** Given instruction 1 **
Copy verbatim the part of the guide on forking the country configuration repository from "4.2.1 Fork your" to "country configuration fork.".

** Source text **
4.2.1 Fork your own country configuration repository

The first step towards configuring your own country configuration of OpenCRVS is to fork our existing country configuration based on our demonstration country Farajaland - Repo: opencrvs-countryconfig. the following steps help you change the cloned Farajaland repo into your own country configuration fork.

  1. When you ran the bash setup.sh script in step 3.1.2 to install OpenCRVS locally, the country configuration repo for Farajaland was cloned into the same parent directory as opencrvs-core, as you are probably aware. The first thing that you want to do is to change the name of the cloned opencrvs-countryconfig directory to something like "opencrvs-<your country>".

  2. Next, we strongly recommend that you create or use an existing organisation account on Github for storing your country configuration fork so that you can share access amongst your internal team safely.

  3. Create a new, private Git repository named the same as your new directory, ie: "opencrvs-<your country>" on your organisation's account on Github.

  4. Copy the Git URL to this repository, e.g. https://github.com/<your organisation>/opencrvs-<your country>.git

  5. In Terminal, cd inside your local directory for the country configuration, opencrvs-<your country>. If you run git remote -v inside this directory you should see that the origin Git URLs are still pointing to our Farajaland repo. We need to point these origin URLs to your repo. To do that, run this command:

git remote set-url origin git@github.com:<your organisation>/opencrvs-<your country>.git
  1. You can check that the origin URLs have changed successfully by running git remote -v again.

  2. Ensure that you are on the master branch of the country configuration folder: git checkout master

  3. Run git push to push the example Farajaland code to your repo. Once the files are pushed you should see the country configuration code on your own Github repo.

** Material for the task **
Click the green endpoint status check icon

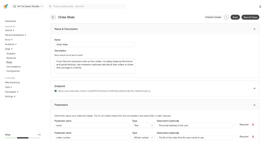click(56, 91)
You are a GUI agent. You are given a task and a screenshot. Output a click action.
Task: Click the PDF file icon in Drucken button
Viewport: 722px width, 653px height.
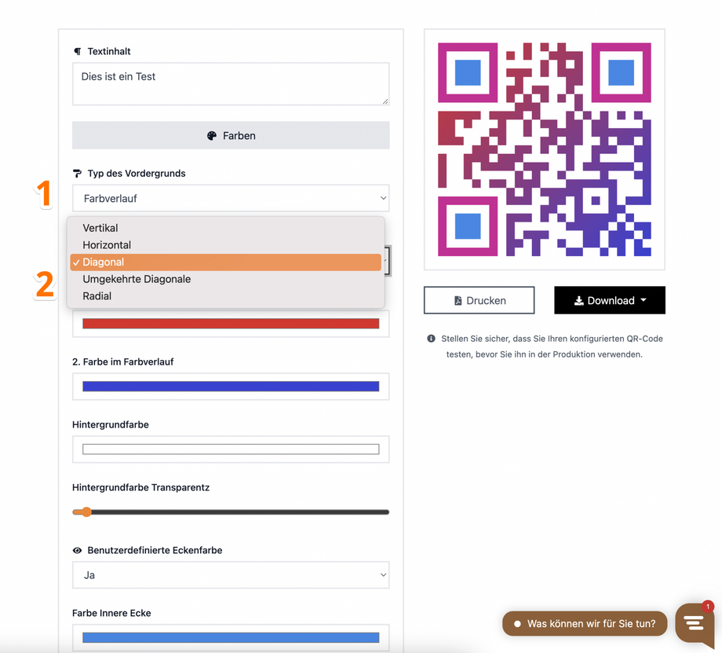point(458,301)
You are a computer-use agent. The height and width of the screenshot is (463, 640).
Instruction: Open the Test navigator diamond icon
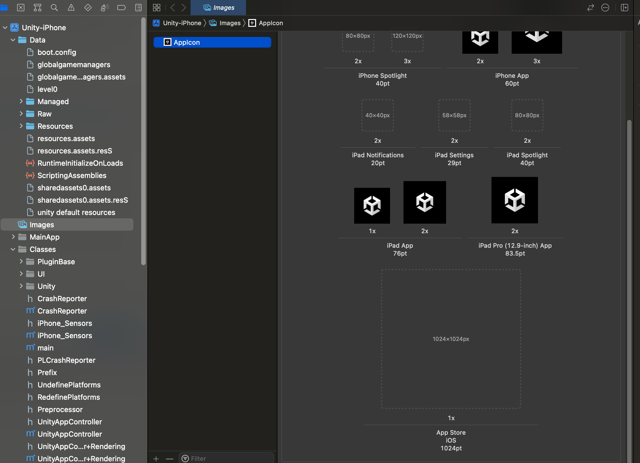coord(88,8)
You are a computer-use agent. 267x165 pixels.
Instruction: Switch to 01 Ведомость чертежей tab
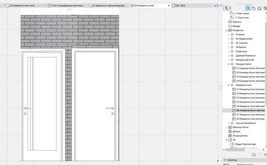[107, 5]
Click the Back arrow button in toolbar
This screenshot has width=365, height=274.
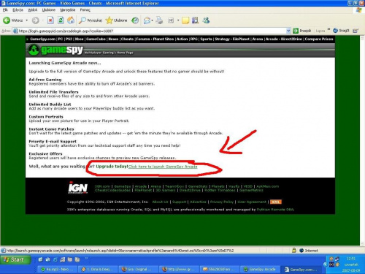tap(7, 20)
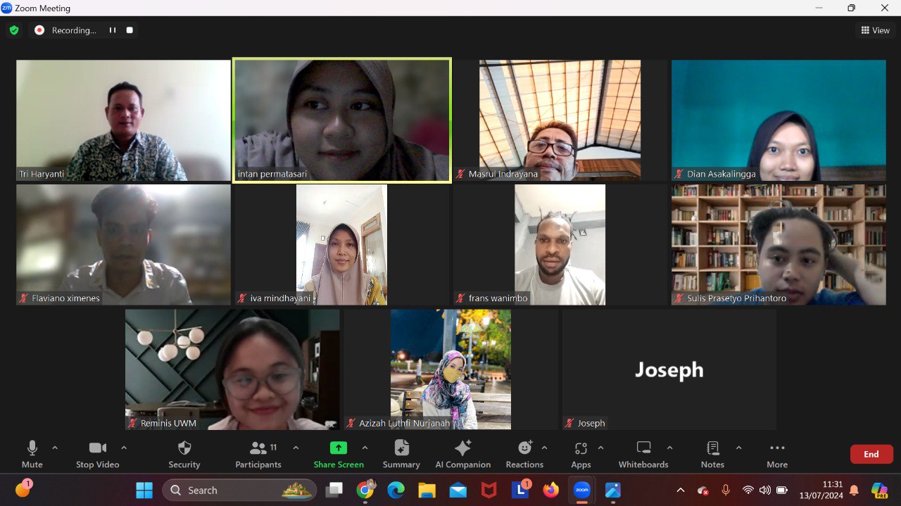Open the More options menu
Viewport: 901px width, 506px height.
coord(777,454)
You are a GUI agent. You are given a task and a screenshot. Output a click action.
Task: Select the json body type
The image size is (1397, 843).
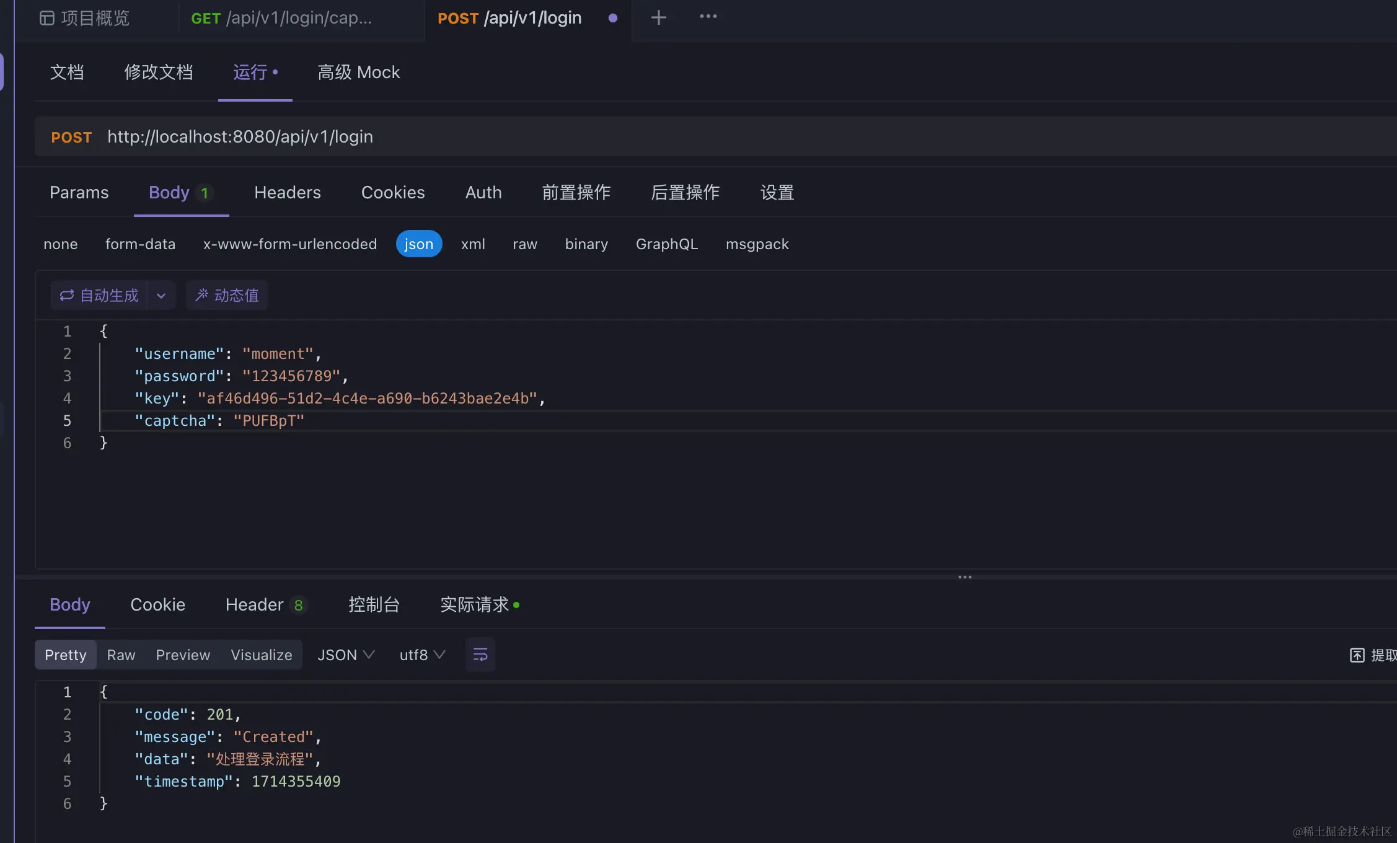[x=418, y=244]
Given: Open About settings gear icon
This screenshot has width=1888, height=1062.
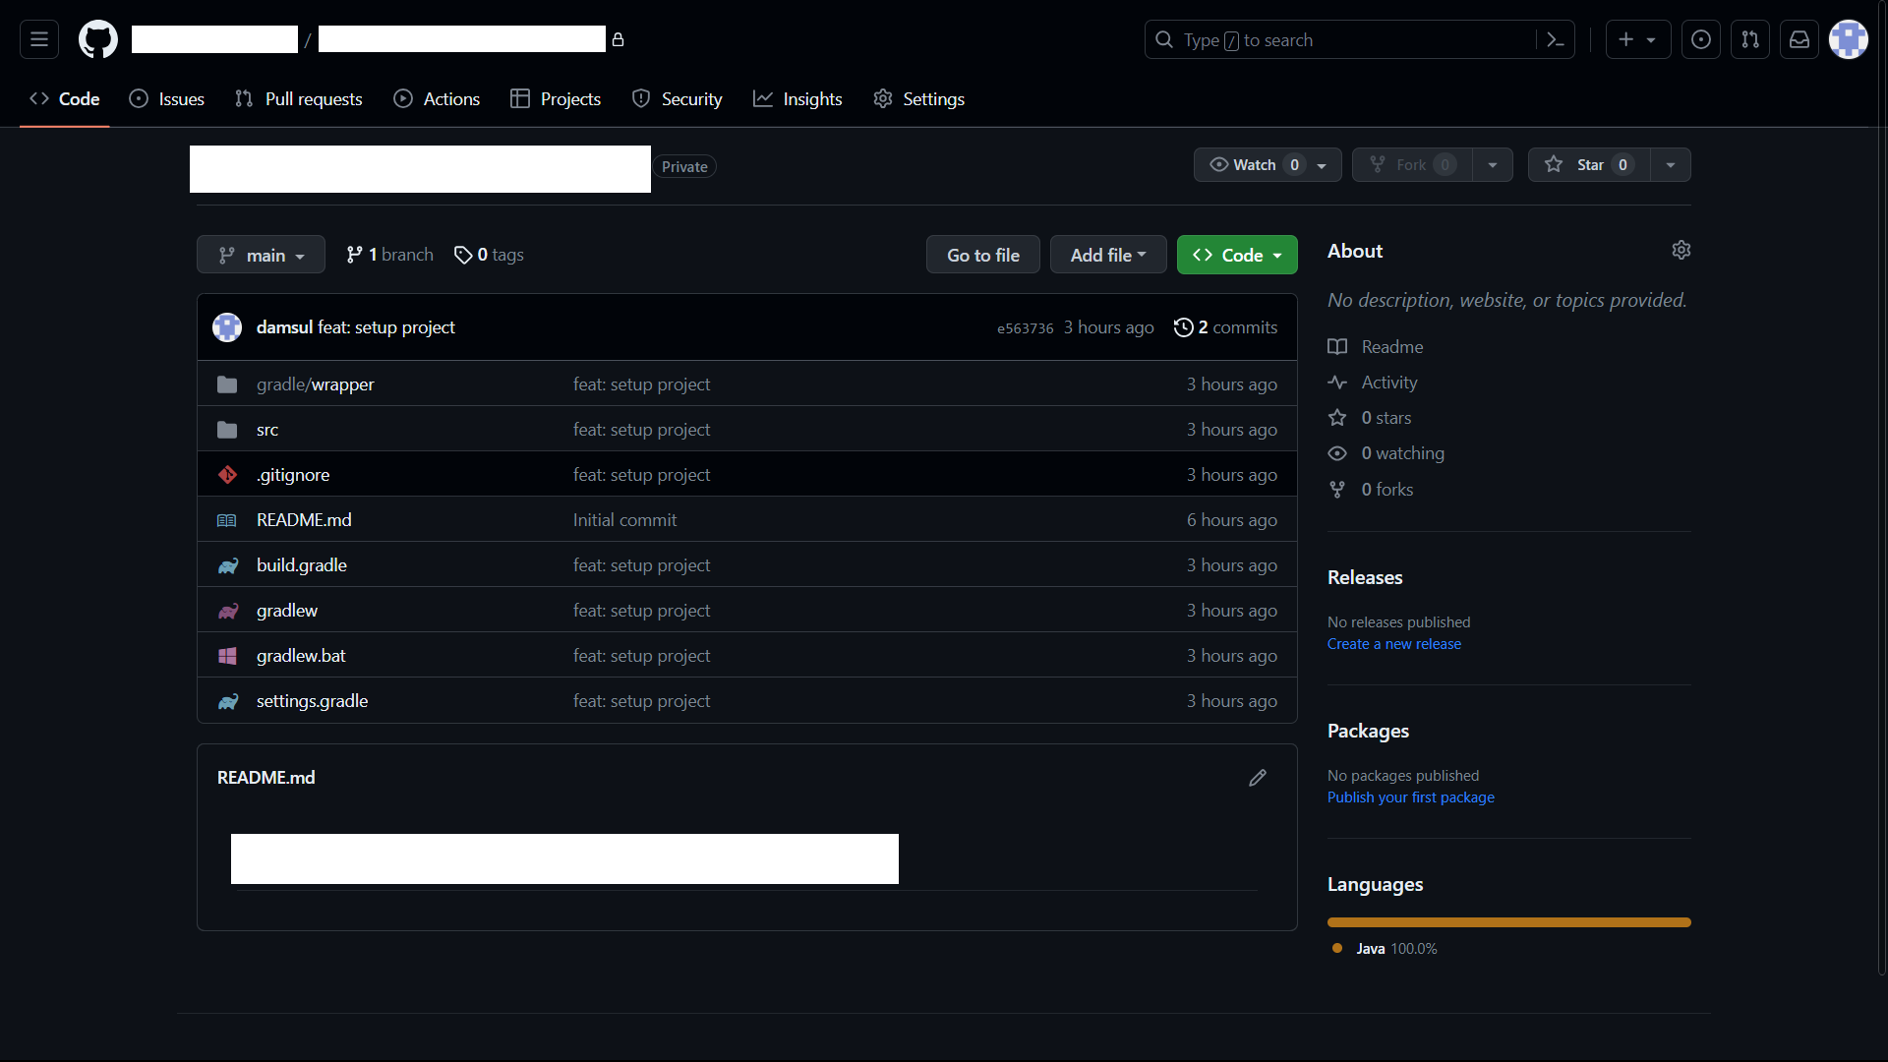Looking at the screenshot, I should pyautogui.click(x=1682, y=250).
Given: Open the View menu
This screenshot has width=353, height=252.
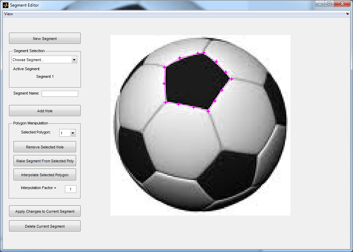Looking at the screenshot, I should click(9, 14).
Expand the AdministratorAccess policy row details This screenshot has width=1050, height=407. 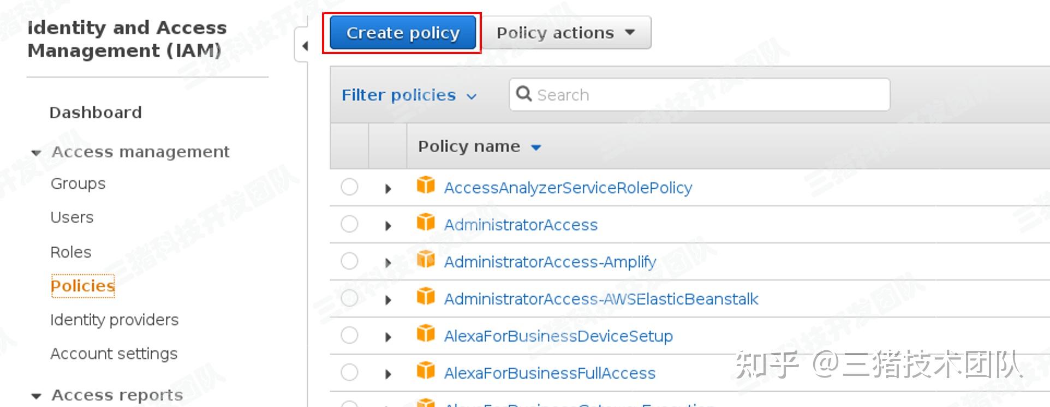pos(388,225)
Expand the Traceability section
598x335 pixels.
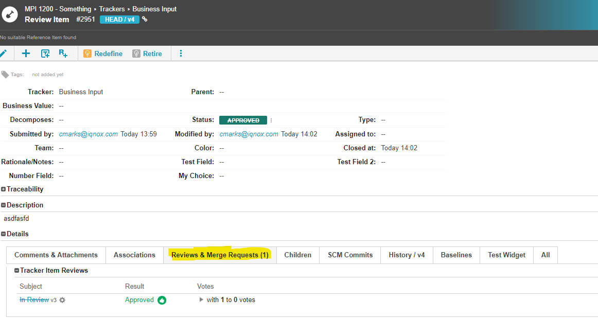tap(4, 189)
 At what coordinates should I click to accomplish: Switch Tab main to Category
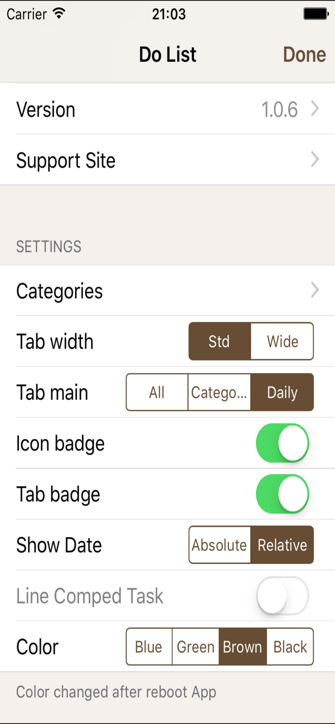[x=219, y=392]
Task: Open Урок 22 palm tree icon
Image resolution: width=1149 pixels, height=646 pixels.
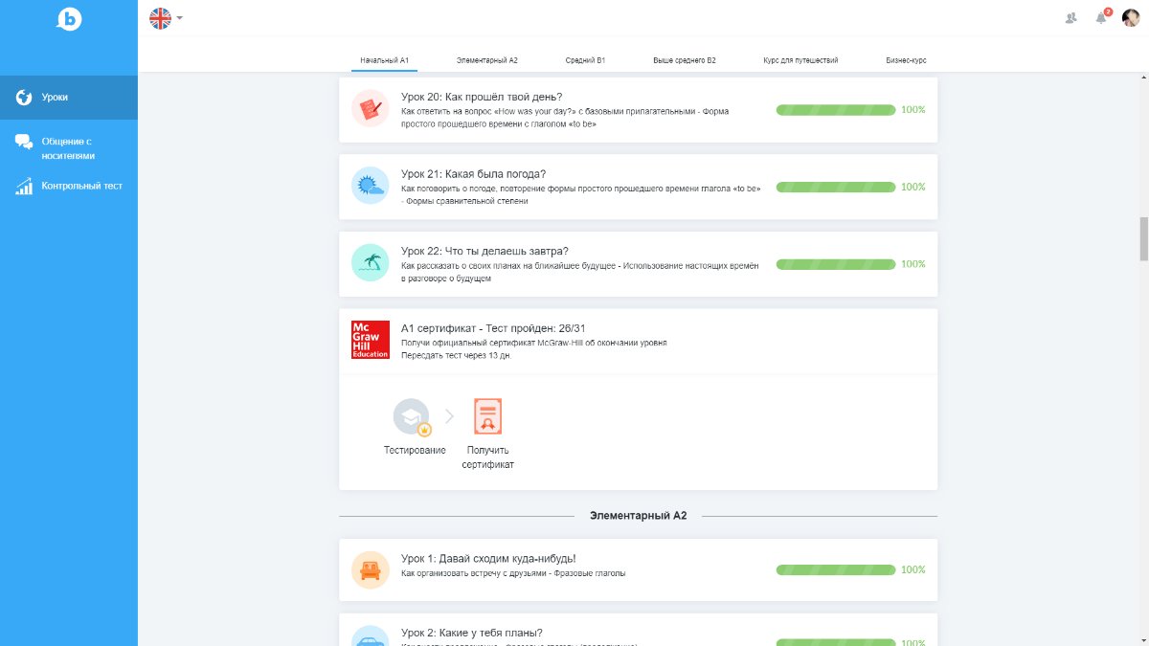Action: [370, 263]
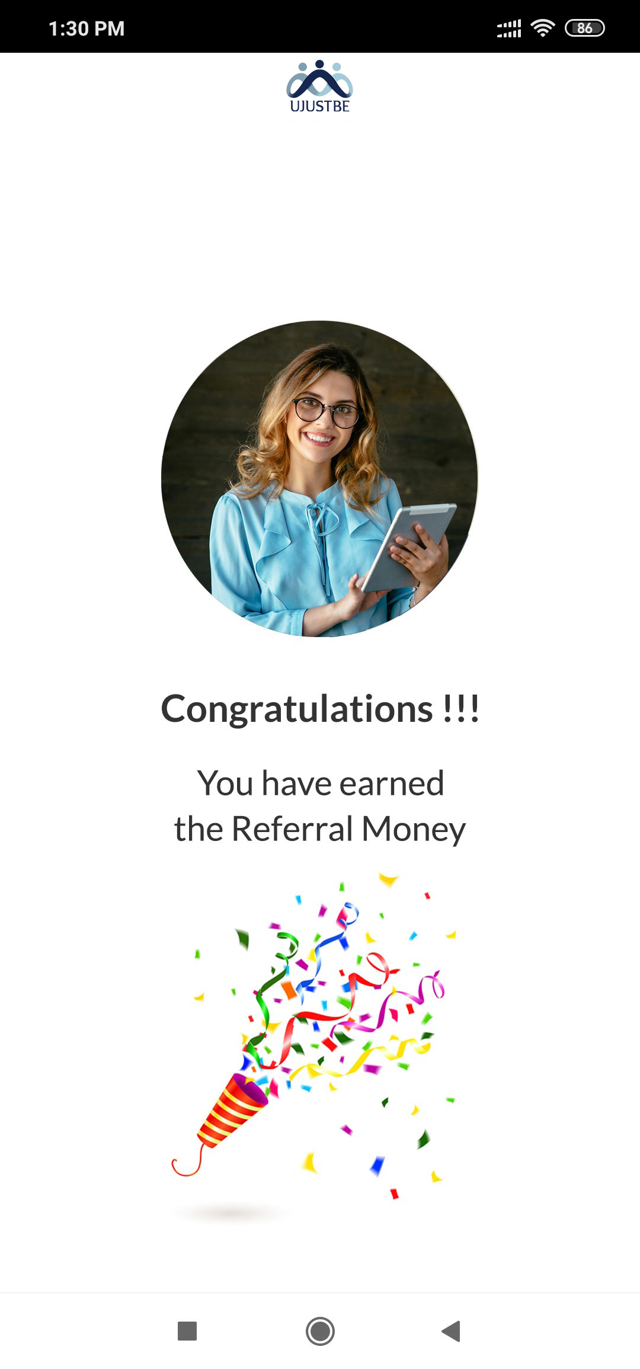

** Given instruction 2 **
Rewrite the rows from the line with "Expand the Traceability section" through the last row, with the requests included. Multiply every coordinate in the answers by 0.95 and round it to a whole number, rounding halves up. Leave the pictures out.

** Correct output 1 **
4.2.1 Fork your own country configuration repository

The first step towards configuring your own country configuration of OpenCRVS is to fork our existing country configuration based on our demonstration country Farajaland - Repo: opencrvs-countryconfig. the following steps help you change the cloned Farajaland repo into your own country configuration fork.

** Correct output 2 **
Expand the Traceability section
598x335 pixels.
tap(4, 180)
 At what coordinates should I click to accomplish: Switch Tab main to Category
[x=208, y=372]
Task: Open Урок 22 palm tree icon
Image resolution: width=1149 pixels, height=646 pixels.
Action: [352, 250]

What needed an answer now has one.